This prospective and retrospective study was performed in multiple local centers. The local ethics committee approved the study, and the patients signed informed consent.
In the last five years, one hundred twenty patients with left main disease > 50% were subjected to stenting with drug-eluted stents.
All patients were subjected to detailed history taking with particular emphasis on acute coronary syndrome, angina duration, class, previous coronary interventions, and medications. In addition, 12 lead ECGs were revised with an evaluation of ST/T changes and any old infarction. An echocardiographic examination was done on all patients following the recommendations of the American Society of Cardiology [23]. Ejection fraction, LV diameters, and wall motion were recorded. Laboratory testing included kidney function, lipid profile, and blood sugar.
Risk assessment was calculated for every patient, including Euro SCORE and Syntax score.
Medications: All patients received clopidogrel and aspirin before the planned procedure. Anticoagulation with unfractionated heparin in a dose of 10000 IU was given at the beginning of the PCI. Post PCI, all patients received B blockers, ACE inhibitors, statins, and dual antiplatelets in the guidelines recommended doses.
PCI technique: A steerable guidewire was advanced in LAD, followed by PCI with pre-dilatation or direct stenting according to the operator's discretion. One or two stent strategy was utilized according to the situation of the lesions.
Study outcomes
1. Procedural outcomes:
a. Thrombolysis in Myocardial Infarction (TIMI) flow grade was graded Grade 0, absence of antegrade flow beyond the point of occlusion; Grade1, partial penetration of contrast agent beyond the obstruction but incomplete distal filling; Grade 2, patency with opacification of the entire distal vessel but with delayed filling or washout of contrast agent; and Grade 3, normal flow.
b. We defined the procedural success rate as residual stenosis of less than 20% and establishment of Thrombolysis in Myocardial Infarction (TIMI)-3 flow. Without major periprocedural adverse events (Death, myocardial infarction, emergency revascularization).
2. In-hospital outcomes
A. Death. B. Myocardial infarction. C. Cerebrovascular stroke. D. Re-intervention: Target Vessel Revascularization (TVR), Target Lesion Revascularization (TLR), and Non-Target Vessel Revascularization (Non- TVR). E. Heart Failure.
3. Thirty days outcomes
a. Death. B. New angina or myocardial infarction. C. Cerebrovascular stroke.
d. Re-intervention: (TVR), (TLR), and (Non- TVR). E. Heart Failure.
a. We recorded six-month outcomes as death, cerebrovascular stroke, re-intervention (TVR), (TLR), and (Non- TVR), New angina, and Heart Failure.
Study endpoints: Primary endpoints are major cardiovascular events at 30 days and six months, defined as death, myocardial infarction, cerebrovascular stroke, and re-intervention: TVR, TLR, and Non-TVR.
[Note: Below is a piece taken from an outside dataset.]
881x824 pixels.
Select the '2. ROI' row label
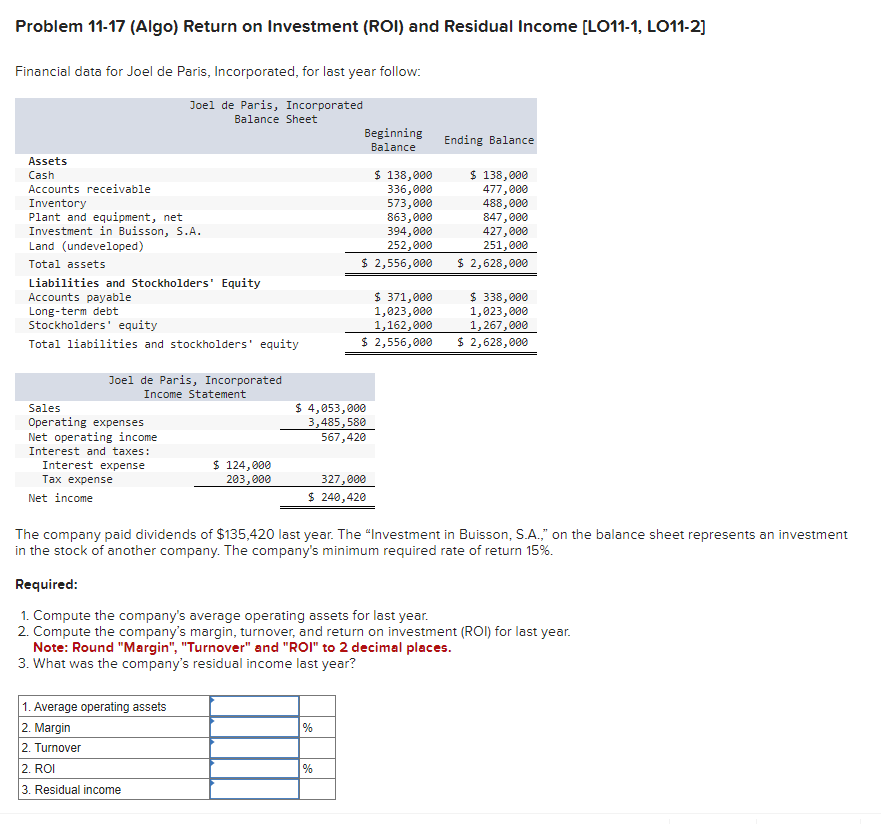click(x=38, y=768)
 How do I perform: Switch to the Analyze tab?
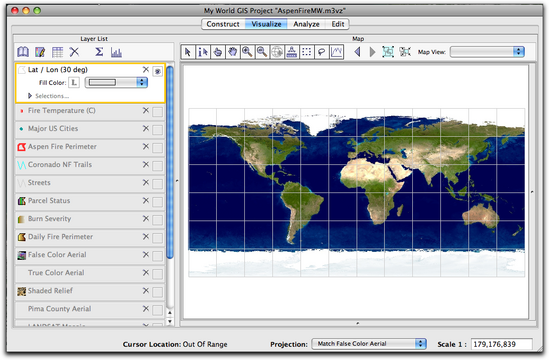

All methods were performed following the relevant guidelines and regulations
Statistical analysis of the data
Data were fed to the computer and analyzed using IBM SPSS version 20.0. (Armonk, NY: IBM Corp) Qualitative data were described using numbers and percentages. The Kolmogorov-Smirnov test was used to verify the normality of distribution. Quantitative data were described using range (minimum and maximum), mean, standard deviation, and median. The significance of the obtained results was judged at the 5% level. The used tests were: Chi-square test: For categorical variables, to compare different groups. Fisher's Exact or Monte Carlo correction: Correction for chi-square when more than 20% of the cells have an expected count of less than 5. Student t-test: For normally distributed quantitative variables, to compare two studied groups.